The two tokenisers will generate different length lists from the same input string.

In [4]:
print(tokenise_subjects_simple('Ecology,Aquatic Science,Nature and Landscape Conservation'))
print(tokenise_subjects_phrases('Ecology,Aquatic Science,Nature and Landscape Conservation'))

print(tokenise_subjects_simple('Ecology,Ecology, Evolution, Behavior and Systematics,Nature and Landscape Conservation'))
print(tokenise_subjects_phrases('Ecology,Ecology, Evolution, Behavior and Systematics,Nature and Landscape Conservation'))

['nature and landscape conservation', 'ecology', 'aquatic science']
['landscape conservation', 'ecology', 'nature', 'aquatic science']
['behavior and systematics', 'nature and landscape conservation', 'ecology', 'evolution']
['nature', 'landscape conservation', 'systematics', 'behavior', 'evolution', 'ecology']


Get the list of records for training + testing:

In [5]:
import pandas as pd

records = get_data('subject')
records_df = pd.DataFrame(records)

Both tokenisation processes will otherwise follow the same transformation pipeline in order to extract the train/test data, so we can define a method that takes the tokeniser as an argument to avoid repeating ourselves:

In [6]:
from sklearn.preprocessing import MultiLabelBinarizer
from sklearn.model_selection import train_test_split


def transform_data(tokeniser):
    
    # a list of all possible tags
    all_items = list(set([item for r in records for item in tokeniser(r['subject'])]))
    print(len(all_items))
    
    # define a binariser and fit it to the list of tags
    binariser = MultiLabelBinarizer()
    binariser.fit([all_items])
    
    # transform all the subject tag data
    all_x = binariser.transform([tokeniser(s) for s in records_df['subject']])
    print(records_df['subject'].to_numpy()[1])
    print(all_x[1])
    
    # split into training and test data
    train_x, test_x, train_y, test_y = train_test_split(all_x, records_df['class'],
                                                        test_size=0.2,
                                                        random_state=123, stratify=records_df['class'])
    
    return {
               'x': train_x,
               'y': train_y
           }, {
               'x': test_x,
               'y': test_y
           }

We need a list of all the possible tags so that we can binarise them (convert them to a numeric representation).

In [7]:
train_simple, test_simple = transform_data(tokenise_subjects_simple)

103
Ecology,Aquatic Science,Nature and Landscape Conservation
[0 0 0 0 0 0 0 0 1 0 0 0 0 0 0 0 0 0 0 0 0 0 0 0 0 0 0 1 0 0 0 0 0 0 0 0 0
 0 0 0 0 0 0 0 0 0 0 0 0 0 0 0 0 0 0 0 0 0 0 0 0 0 0 0 0 0 0 0 0 0 0 0 0 0
 0 0 0 0 1 0 0 0 0 0 0 0 0 0 0 0 0 0 0 0 0 0 0 0 0 0 0 0 0]


In [8]:
train_phrases, test_phrases = transform_data(tokenise_subjects_phrases)

125
Ecology,Aquatic Science,Nature and Landscape Conservation
[0 0 0 0 0 0 0 1 0 0 0 0 0 0 0 0 0 0 0 0 0 0 0 0 0 0 0 0 0 0 1 0 0 0 0 0 0
 0 0 0 0 0 0 0 0 0 0 0 0 0 0 0 0 0 0 0 0 0 0 0 0 0 0 0 0 0 0 0 0 0 0 0 1 0
 0 0 0 0 0 0 0 0 0 0 0 0 0 0 0 0 1 0 0 0 0 0 0 0 0 0 0 0 0 0 0 0 0 0 0 0 0
 0 0 0 0 0 0 0 0 0 0 0 0 0 0]


Now we can create the KMeans cluster models.
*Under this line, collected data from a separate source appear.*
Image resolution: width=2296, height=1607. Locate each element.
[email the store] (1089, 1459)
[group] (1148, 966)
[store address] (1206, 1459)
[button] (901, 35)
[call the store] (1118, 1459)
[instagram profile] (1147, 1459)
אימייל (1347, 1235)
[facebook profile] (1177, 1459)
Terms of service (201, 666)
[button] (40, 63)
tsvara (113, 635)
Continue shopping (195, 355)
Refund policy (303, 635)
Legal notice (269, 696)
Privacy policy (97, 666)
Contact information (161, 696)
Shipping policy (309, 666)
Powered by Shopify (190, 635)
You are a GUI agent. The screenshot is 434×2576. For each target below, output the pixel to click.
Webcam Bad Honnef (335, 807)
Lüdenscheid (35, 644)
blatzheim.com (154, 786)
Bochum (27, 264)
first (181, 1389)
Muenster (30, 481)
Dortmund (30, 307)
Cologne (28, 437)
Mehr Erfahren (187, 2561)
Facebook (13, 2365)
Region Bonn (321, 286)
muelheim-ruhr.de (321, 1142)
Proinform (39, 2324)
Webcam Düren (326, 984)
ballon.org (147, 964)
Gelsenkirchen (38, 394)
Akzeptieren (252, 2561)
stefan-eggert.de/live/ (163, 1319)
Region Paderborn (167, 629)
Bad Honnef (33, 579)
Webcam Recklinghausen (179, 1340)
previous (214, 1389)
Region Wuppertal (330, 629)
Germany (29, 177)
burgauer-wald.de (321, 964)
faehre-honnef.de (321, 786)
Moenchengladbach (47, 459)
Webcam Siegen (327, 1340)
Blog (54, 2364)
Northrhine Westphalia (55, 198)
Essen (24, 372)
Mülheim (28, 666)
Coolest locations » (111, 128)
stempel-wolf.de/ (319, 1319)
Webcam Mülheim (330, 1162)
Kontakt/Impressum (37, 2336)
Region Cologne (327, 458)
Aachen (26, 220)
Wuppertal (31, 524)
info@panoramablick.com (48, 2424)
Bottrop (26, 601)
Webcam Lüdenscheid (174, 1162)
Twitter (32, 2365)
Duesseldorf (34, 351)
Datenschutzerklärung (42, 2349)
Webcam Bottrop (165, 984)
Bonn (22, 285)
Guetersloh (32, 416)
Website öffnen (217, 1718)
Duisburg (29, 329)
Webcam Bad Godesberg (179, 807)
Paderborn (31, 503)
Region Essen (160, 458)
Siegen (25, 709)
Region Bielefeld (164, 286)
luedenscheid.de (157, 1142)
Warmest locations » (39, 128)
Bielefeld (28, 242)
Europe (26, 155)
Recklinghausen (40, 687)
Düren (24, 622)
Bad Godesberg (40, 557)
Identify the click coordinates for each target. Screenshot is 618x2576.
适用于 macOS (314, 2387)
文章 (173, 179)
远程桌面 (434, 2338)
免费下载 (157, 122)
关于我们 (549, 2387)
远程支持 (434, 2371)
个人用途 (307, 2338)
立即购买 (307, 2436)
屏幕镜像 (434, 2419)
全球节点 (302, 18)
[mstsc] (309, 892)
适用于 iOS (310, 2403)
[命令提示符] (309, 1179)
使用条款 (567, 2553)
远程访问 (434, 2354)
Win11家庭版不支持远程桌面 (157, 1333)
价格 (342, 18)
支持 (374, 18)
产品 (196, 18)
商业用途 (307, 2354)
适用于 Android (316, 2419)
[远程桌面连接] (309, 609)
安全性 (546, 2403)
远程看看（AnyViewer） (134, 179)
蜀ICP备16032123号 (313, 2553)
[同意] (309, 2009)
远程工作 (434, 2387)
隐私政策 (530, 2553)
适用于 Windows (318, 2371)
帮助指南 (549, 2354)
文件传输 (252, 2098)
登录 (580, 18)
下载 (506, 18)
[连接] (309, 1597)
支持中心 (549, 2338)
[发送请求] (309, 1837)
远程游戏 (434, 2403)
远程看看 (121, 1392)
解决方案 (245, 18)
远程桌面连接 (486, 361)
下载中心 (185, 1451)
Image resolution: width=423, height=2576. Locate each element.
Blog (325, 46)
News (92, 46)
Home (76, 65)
Again, they'll follow the same pipeline, so it's easier to define a generic method that takes the train/test data as an argument.

Since this is *unsupervised* learning, it cannot be scored for accuracy until it's combined with the *supervised* methods. We may need to generate several models with different settings (e.g. for `n_clusters`) to fine-tune the model at a later point.

In [9]:
from sklearn.cluster import KMeans


def create_model(train, n_clusters=2):
    model = KMeans(n_clusters=n_clusters)
    model.fit(train['x'])
    return model

In [10]:
model_simple = create_model(train_simple)
model_phrases = create_model(train_phrases)

Then the model can be saved for later use.

In [13]:
filename = f'kmeans_model_subject.pk'
with open(filename, 'wb') as f:
    dill.dump(model_simple, f)
    

# then to load again:
with open(filename, 'rb') as f:
    loaded_model = dill.load(f)

## Using

The KMeans models are used to give a numerical representation to the list of tags. This can then be included in the training data (along with other features) for supervised learning techniques, e.g. Random Forest classifiers, Naive Bayes, and/or Neural Nets.